Either you accept fraud as cost to run business, or do away the privacy. Most business owner don't want the fraudulent user to come back, ever. If we value the privacy of user, we need to harm some business.

omeid2

In theory it is by possible by "blind attestations" by a 3rd party, in an indirect way, that is what you get by Cloudflare, where they monitor traffic from an "agent" using their own heuristics for identity, without sharing that identity with you.

xnx

Careful what you wish for. Removing third party cookies without a replacement will make aggressive fingerprinting ubiquitous.

Springtime

I've always assumed fingerprinting was already ubiquitous. I look at the absolute absurdity of tracking/fingerprinting permission dialogs on sites, stating up-front their data sharing with 'trusted partners' in the hundreds ranges (thingiverse.com with over 900, theverge.com on mobile with over 800) and find it more surprising that the default state of all clients shouldn't be to block everything by default.

Edit: for clarity, I believe anything with the ability to analyze the user environment via Javascript/etc on major sites is likely fingerprinting regardless. Blocking, environment isolation and spoofing is already necessary to mitigate this.

deadbolt

Do you believe that while third party cookies exist, tracking companies aren't using other fingerprinting methods?

xenator

I have feeling that it is all related. When use see request to accept cookies with list of over 9000 trackers it doesn't mean that this page will have zillions of javasripts included on the page. It just means that site owners fingerprint user and process user interactions to third parties server side.

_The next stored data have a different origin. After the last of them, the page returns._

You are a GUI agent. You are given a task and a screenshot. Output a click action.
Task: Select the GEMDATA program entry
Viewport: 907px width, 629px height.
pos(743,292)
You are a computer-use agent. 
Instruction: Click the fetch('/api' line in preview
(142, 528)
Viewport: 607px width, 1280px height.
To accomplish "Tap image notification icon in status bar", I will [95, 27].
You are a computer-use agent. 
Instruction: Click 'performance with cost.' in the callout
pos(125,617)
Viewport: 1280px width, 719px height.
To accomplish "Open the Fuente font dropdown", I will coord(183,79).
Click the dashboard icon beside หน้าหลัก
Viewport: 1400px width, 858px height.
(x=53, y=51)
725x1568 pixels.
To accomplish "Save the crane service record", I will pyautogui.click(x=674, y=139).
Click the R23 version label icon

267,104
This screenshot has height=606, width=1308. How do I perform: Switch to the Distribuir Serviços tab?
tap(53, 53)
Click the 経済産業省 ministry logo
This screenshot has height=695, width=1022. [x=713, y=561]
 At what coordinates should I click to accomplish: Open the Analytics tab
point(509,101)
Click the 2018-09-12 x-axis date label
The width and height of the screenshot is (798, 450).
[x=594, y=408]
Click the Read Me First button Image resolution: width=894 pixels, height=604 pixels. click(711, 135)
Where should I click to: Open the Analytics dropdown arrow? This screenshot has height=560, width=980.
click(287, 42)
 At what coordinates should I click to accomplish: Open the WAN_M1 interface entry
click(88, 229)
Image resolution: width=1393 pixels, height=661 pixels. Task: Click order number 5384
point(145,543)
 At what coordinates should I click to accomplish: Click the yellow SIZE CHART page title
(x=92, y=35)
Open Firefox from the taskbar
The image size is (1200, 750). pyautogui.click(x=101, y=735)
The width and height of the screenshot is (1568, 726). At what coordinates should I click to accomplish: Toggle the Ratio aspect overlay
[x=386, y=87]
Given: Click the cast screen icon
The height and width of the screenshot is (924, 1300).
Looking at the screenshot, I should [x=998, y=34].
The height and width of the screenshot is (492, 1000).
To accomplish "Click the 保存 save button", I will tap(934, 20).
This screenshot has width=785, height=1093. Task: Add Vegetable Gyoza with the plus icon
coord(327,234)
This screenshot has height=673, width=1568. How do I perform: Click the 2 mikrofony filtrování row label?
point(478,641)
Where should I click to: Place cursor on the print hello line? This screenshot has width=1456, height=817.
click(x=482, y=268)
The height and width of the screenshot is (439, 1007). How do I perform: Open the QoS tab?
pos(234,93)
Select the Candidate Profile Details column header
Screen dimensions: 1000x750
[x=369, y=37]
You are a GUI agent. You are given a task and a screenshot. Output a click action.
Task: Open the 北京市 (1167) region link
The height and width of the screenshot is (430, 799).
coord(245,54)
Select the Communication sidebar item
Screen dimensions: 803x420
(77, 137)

Only reason why we see this movement is because advertisers feels confident about removing third party cookies.

bennettnate5

...thus raising the bar for privacy-preserving techniques in client side browsing. Aggressive fingerprinting arrived years ago; if we can move beyond cookies altogether and focus on it as the next issue to tackle, I would think that's a net win. Saying that we should keep 3rd part cookies alive and healthy because it will keep websites using them against users rather than fingerprinting is just throwing the majority of users who don't know to block them under the bus. Plus it still leaves the door open for even privacy-conscious users to be defeated by fingerprinting anyways if a server is keen on tracking particular individuals.

Terr_

Yeah, the only way third-party cookies will block creepier fingerprinting crap is if the creepy stuff is prohibitively more expensive.

But once anyone gets a creepy fingerprinting system working, the barriers drop, and it becomes cheaper to resell the capability as a library or service.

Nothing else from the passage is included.